Yes, you might get to be a hero; and everyone loves a hero, right?  Maybe.  But when a situation arises where heroics are necessary (e.g. long nights & weekends) just to hit normal commitments teams should not celebrate.  That person has just set the precedent for what your clients and customers will expect of the team from this point forward.  Resist the urge to be a hero and be a member of the team.  Pull each other up as best you can to pull it in at the end, but be careful not to introduce large variances that can invalidate your velocity for that iteration.

If your team is delivering less and less because you’re trying to catch up with bug reports you may never be able to make up that time.  This can not only harm your organization’s reputation, but your personal or professional reputation as well.  Considering that, is it really worth the risk?

How to avoid the hole and dig out

There are many ways to avoid getting into the position of deciding to trade off quality for short-term schedule benefits.

One word: discipline.  Be vigilant that everything you contribute is tested in multiple ways (unit, integration, UI, etc.), have as many people as possible review your work and provide input, and make sure those things keep happening.  Yes it’s hard and can look to the uninitiated as if you’re moving more slowly, but when that thing you just wrote inevitably changes next week you’ll appreciate putting forth the extra effort.

Next is education.  Everyone should understand (though not necessarily intimately) what goes into delivering functionality.  Establish your definition of done and make it well known.  Hang it on the walls.  Recite it at the beginning of each daily standup.  I don’t care how people remember it, just that they do.  Whenever something is untested, it’s not really done yet.

If you’ve found yourself in this unenviable position, the first step is to admit that you have a problem.  Seriously.  We’re all proud of our solutions but sometimes they need cut down and replanted.  There’s no shame in it, I promise.  There’s only shame in voluntary insanity (doing the same thing over and over again and expecting different results).

Next, come up with a plan of how to tackle what is most commonly the real problem: technical debt.  Technical debt is any sub-par component of your entire solution space.  This could be anything from an inflexible test harness, to untestable or scary to change code, to relying on outdated or unsupported software packages.  If it causes you pain on or disappointment on the development side, it likely falls in here.  Environmental or issues external to the team should be raised to the team’s manager (e.g. Scrum Master) for them to deal with outside the team.  You need to identify and manage this technical debt before there is any hope of a sustainable pace of quality and value.

Don’t try to make it perfect, just make it better.  Don’t feel bad about it, what worked for a team of 5 and 100000 lines of code may just not scale to a larger team or codebase.  Our products grow and so our development support infrastructure must grow around them.
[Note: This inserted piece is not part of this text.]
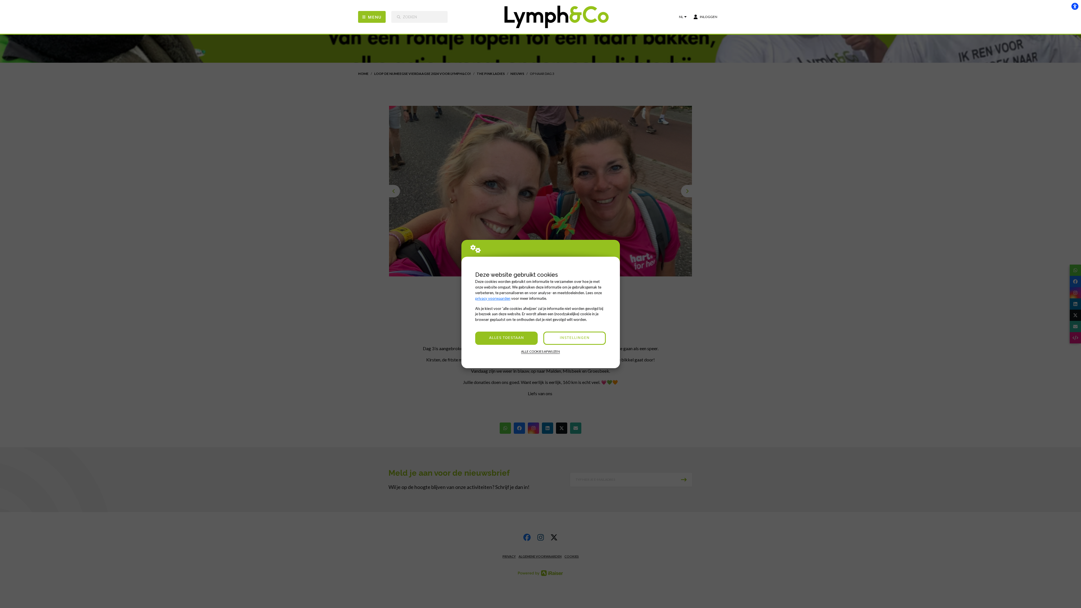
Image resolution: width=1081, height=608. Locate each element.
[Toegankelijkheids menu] (1074, 6)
Remember, we’re the professionals

It may give the higher ups warm fuzzies to hear that it can all fit neatly into a little box, but no one will like the feeling later.  We do them no favors by making commitments we know we can never keep within any reasonable standard of long term success.  Clients can and should set constraints on delivery and tell us what they want delivered, but it’s our job to define how best to get there.  I don’t tell other professionals how to do their jobs when I pay for their services, and I would hope they would advise me on the consequences of taking shortcuts, while avoiding them completely.  That is after all, why I’m paying them.  They know better than I do.

If there are doubts about making commitments, or about quality, don’t be afraid to tell your clients (or your teammates) the truth, or at least what you observe.  That’s what you’re paid for, speak up.  Ultimately, even if the clients don’t say so, I’m sure if you asked whether or not you should test this feature you just gave them they’d be scared you even asked the question. Quality is always a requirement even if our clients don’t list it as a deliverable.